Scenario 2: Data exfiltration scope — how many files were downloaded? After a compromised account incident, search FileDownloaded events for the user during the compromise window. The result shows every file downloaded, from which SharePoint site or OneDrive folder. Cross-reference with the file names and sensitivity labels to assess the data exposure scope.

Scenario 3: Admin compromise — what configuration changes were made? After detecting unauthorized administrative access, search admin events (Add member to role, Update user, Add application) for changes during the compromise window. The result shows every administrative action the attacker took — role escalations, account creations, OAuth application registrations.

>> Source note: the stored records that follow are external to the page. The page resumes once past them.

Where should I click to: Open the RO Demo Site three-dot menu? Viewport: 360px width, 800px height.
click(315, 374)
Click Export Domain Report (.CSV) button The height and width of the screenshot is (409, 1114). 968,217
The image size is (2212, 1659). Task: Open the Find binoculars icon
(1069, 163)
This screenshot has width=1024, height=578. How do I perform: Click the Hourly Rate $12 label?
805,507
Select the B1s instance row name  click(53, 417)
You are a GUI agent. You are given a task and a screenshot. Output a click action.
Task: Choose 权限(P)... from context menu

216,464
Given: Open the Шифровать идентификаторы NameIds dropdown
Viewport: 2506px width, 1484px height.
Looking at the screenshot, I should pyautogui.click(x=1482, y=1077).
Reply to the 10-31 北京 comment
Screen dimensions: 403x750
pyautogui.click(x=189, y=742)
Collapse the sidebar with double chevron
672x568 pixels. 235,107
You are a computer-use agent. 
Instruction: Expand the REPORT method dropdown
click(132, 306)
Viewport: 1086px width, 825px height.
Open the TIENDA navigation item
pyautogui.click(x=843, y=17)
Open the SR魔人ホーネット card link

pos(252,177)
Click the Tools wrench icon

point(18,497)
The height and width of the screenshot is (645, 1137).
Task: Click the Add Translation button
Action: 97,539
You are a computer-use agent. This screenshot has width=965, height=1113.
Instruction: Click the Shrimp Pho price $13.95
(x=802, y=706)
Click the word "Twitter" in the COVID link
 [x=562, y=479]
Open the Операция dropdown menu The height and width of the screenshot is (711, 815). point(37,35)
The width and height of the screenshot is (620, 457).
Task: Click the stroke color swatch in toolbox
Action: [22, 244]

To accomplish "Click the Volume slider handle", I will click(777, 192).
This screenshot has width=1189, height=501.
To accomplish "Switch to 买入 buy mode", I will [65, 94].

Scenario 4: Inbox rule manipulation — was email being forwarded? After any email compromise, search New-InboxRule and Set-Mailbox events. The result shows whether the attacker created forwarding rules to exfiltrate email to an external address. This is one of the first post-compromise actions in BEC attacks and must be checked in every compromised mailbox investigation.

Try it yourself

Navigate to the Purview portal → AuditSearch. Run a search for all activity by your lab user account in the last 24 hours. Filter to "File and page activities" to see SharePoint and OneDrive events. Examine the results: each row shows a timestamp, user, activity type, item (file or page), and IP address. Then run the equivalent query in Sentinel (if connected): OfficeActivity | where TimeGenerated > ago(24h) | where UserId has "your-username" | summarize count() by Operation. Compare the results — both interfaces show the same underlying data, but KQL enables aggregation that the portal search does not.

What you should observe

The Purview portal returns individual event rows — each file access is a separate line. The Sentinel KQL query summarizes by operation type, showing counts per activity (FileAccessed: 47, FileDownloaded: 3, PageViewed: 12). Both are valuable: the portal shows individual events for detailed investigation, KQL shows patterns for scope assessment. In a real investigation, you typically start with KQL (to understand the scale and pattern) then drill into the portal or CloudAppEvents (to examine specific events).


Knowledge check

Check your understanding

1. Your organisation has E3 licenses. An account was compromised for 4 hours before containment. The CISO asks for a list of every email the attacker read. Can you provide this?

No. MailItemsAccessed — the only audit event that records email read activity — requires E5 or the E5 Compliance add-on. With E3, you can determine which emails the attacker sent (via message trace), which inbox rules they created (New-InboxRule audit event), and which files they downloaded (FileDownloaded). But you cannot determine which emails they read. The answer to the CISO's question is "we cannot determine this with current licensing — upgrading the compromised account to E5 enables this capability for future incidents."
Yes — use the message trace to see all read emails
Yes — use eDiscovery to search the mailbox
Yes — MailItemsAccessed is included with all M365 licenses

2. You search the audit log for activity by a compromised user that occurred 30 minutes ago. The search returns no results. Is the account compromise not real?

No — the audit log has ingestion latency of 30-90 minutes for most events, and up to 24 hours for some Exchange events. The absence of audit events 30 minutes after the activity does not mean the activity did not occur. For near-real-time investigation, use Defender XDR Advanced Hunting (CloudAppEvents), which has lower latency. Retry the audit log search after 2-4 hours, and do not use the absence of audit results as evidence that no compromise occurred.